Provided passage>
┄┄┄┄┄┄
See ya, poppet
The difficulties of writing dialogue for characters who share an idiom foreign to the writer – specifically, UKnians writing Yank and Yanks writing UKnian.
[I]t’s fairly common for British writers to create ostensibly American characters who give themselves away in dialogue. The writer need not even be British, necessarily: Lionel Shriver is an American writer who has lived in the U.K. for many years. Her most recent novel, “The Mandibles: A Family, 2029-2047,” imagines a financial apocalypse set entirely in the United States, albeit in the future. All of the major characters are American. And yet a father assures his son that a set of silverware “could come in useful.” A woman signs off a telephone conversation with her sister by deploying a British term of endearment: “Bye, puppet.”
Wot? The British term of endearment is “poppet,” not “puppet.” Puppet is just weird. Maybe Shriver’s character was accusing her sister of being a mindless automaton.
A woman tells a child, “You’re a bit young to send into the fields. I could be done for violating child labor laws.” (The lingering Britishisms are especially curious because other aspects of the text and dialogue are Americanized—even the novel’s British edition uses “z” rather than “s” in words like “apologize” and “publicized.”)
“My publishers think I have become some kind of linguistic moron,” Shriver told me. “In truth, I am one of the better sources for what is and is not British or American usage.”
And modest, too.
(It’s odd to be uncertain about that phrase – it’s really not American usage. It’s not ambiguous.)
The inverse situation—American-created British characters with off-sounding diction—appears to be less prevalent, everyone agreed, perhaps because many American writers are too unfamiliar with, or intimidated by, British usage and slang to even try. (They may also have less occasion to do so.) Shriver, in any case, has been criticized from this direction as well: some British reviewers of her novel “The Post-Birthday World,” from 2007, attacked the Cockney slang of one of its characters—a charge Shriver labels “ludicrous.”
There’s that modesty again. Wouldn’t they be more likely to know than she is?
Viner happens to be married to an American professor of linguistics, Lynne Murphy, who teaches at the University of Sussex and writes a blog called Separated by a Common Language. Next year, she will publish a book, “The Prodigal Tongue: The Love-Hate Relationship Between American and British English.” Novelists, Murphy told me, tend to put their energy into crafting things that a character would say—it’s a less intuitive exercise to try and weed out what a character wouldn’t say. “It’s like trying to prove a negative,” she said.
┄┄┄┄┄┄
Provided records>
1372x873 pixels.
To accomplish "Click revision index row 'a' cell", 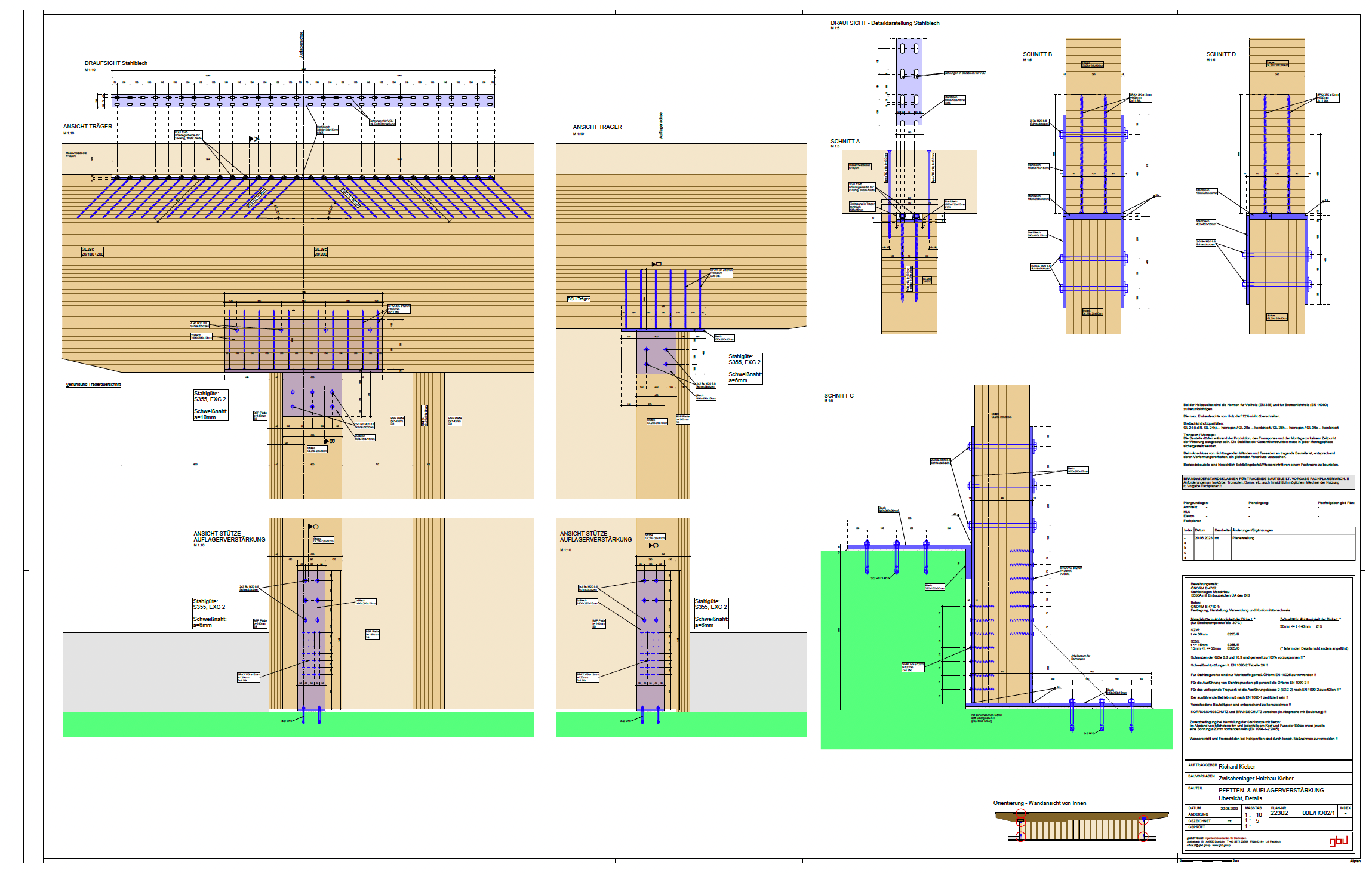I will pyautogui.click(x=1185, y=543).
┄┄┄┄┄┄
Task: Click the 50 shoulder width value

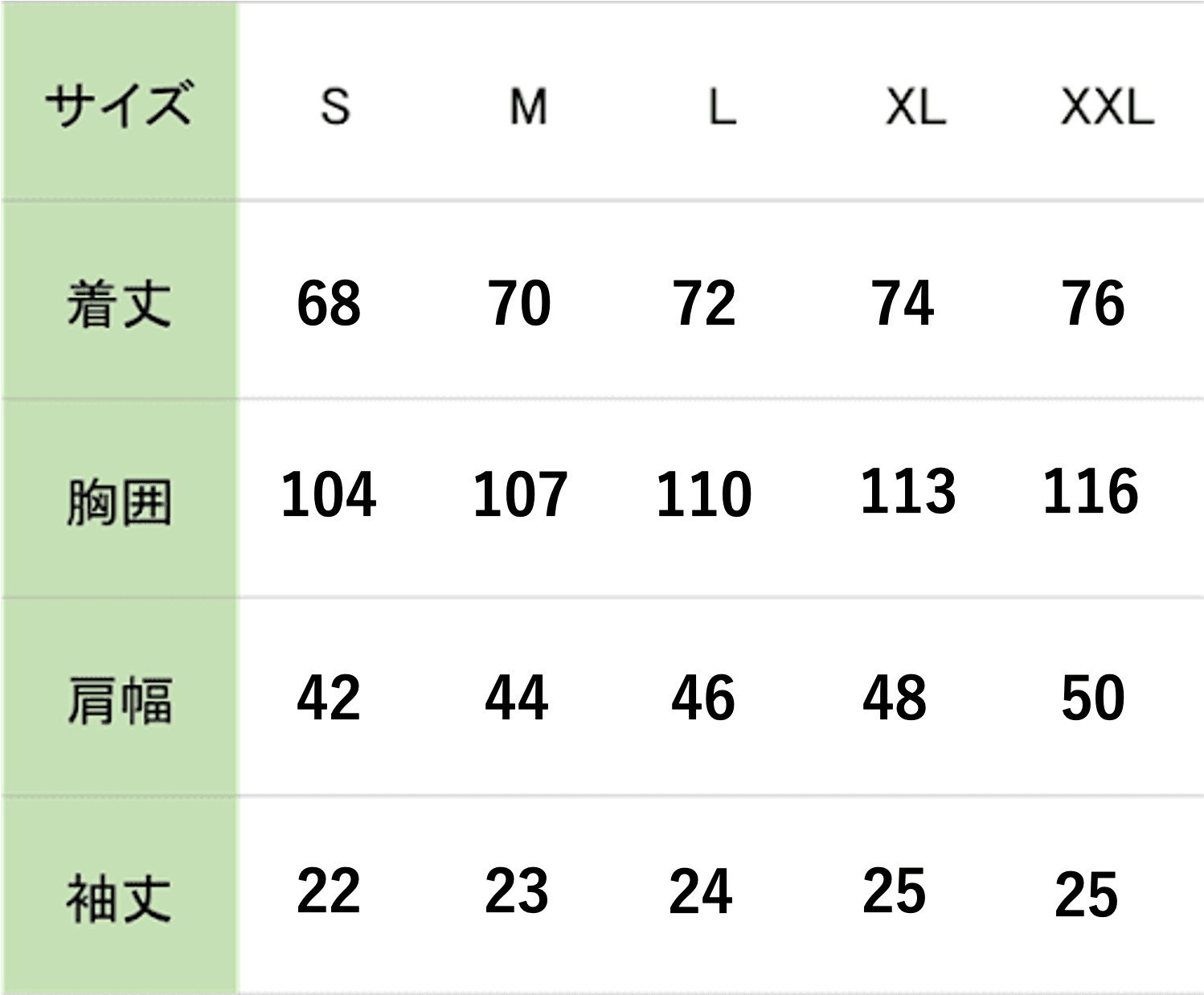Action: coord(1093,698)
┄┄┄┄┄┄
Tasks>
**a.** Answer from the post on British and American dialogue:
(i) What sign-off does a woman use on the phone with her sister in "The Mandibles"?
(ii) Which Shriver novel did some British reviewers attack for one character's Cockney slang, and what year is given for it?
(iii) At which university does Lynne Murphy teach?
**b.** In the post on British and American dialogue, why are British characters written by Americans with off-sounding diction said to be less common? Answer in one to three sentences.
**c.** Carry on the post on British and American dialogue from its final paragraph, keeping its voice.
The material after the post on British and American dialogue stands apart from it.

Results for the exercise>
**a.**
(i) "Bye, puppet."
(ii) "The Post-Birthday World," from 2007.
(iii) The University of Sussex.

**b.** Many American writers may be too unfamiliar with British usage and slang, or too intimidated by it, to even try. They may also have less occasion to write such characters.

**c.**
MyaR (who comments here and is a linguist) tells me Murphy’s blog is excellent.
What’s more, making an extra effort to perfect American dialogue may have risks, Hornby suggested. “Paying American characters special attention can backfire—you spend too much time shoehorning words like ‘sidewalk’ and ‘diaper’ into places where they don’t properly belong, just to show you’re thinking about it,” he explained.
Baby carriage. Dish soap. Trunk. Faucet.
‘Faucet’? Versus… ‘spigot’?
Also, as a speaker of American English (and practically nothing else), “could come in useful” sounds a little odd to me but not outright alien. Should it? (“Could come in handy” would be a more natural phrasing there, certainly, but not automatic.)
And it can be difficult even when you are American – I was writing a Texas character into one of my novels, and even after spending five years in Texas, had to go back and make him sound more like “Texan”. One thing I learned while in Texas is that over the top Texas-style talk seems to be an affectation of a certain type of well-educated, upper crust Texas, such as those in the oil industry. It’s to mark them as Texan, which is probably why it sounds so affected. So I had to work a bit to get this guy into that mode, because I wrote him like the Texans I knew, who were almost all college professors and graduate students, and don’t talk in such a ridiculous manner.
As a Brit who’s lived in the US for going on 9 years now, I’m much better at the American idiom than I used to be, although many British constructions remain. The result is a bit peculiar. To my Brit friends I sound weird, my accent hasn’t really changed but I use elevator not lift, or TV instead of telly. American words, Geordie accent. It’s a winning combination! :-D
It makes my collaborators laugh when I send them a paper and they’re baffled by “whilst” and other such words they consider archaic or pretentious. They’re used to me by now, so they just gently change the offending word or sentence structure with a smiley face comment.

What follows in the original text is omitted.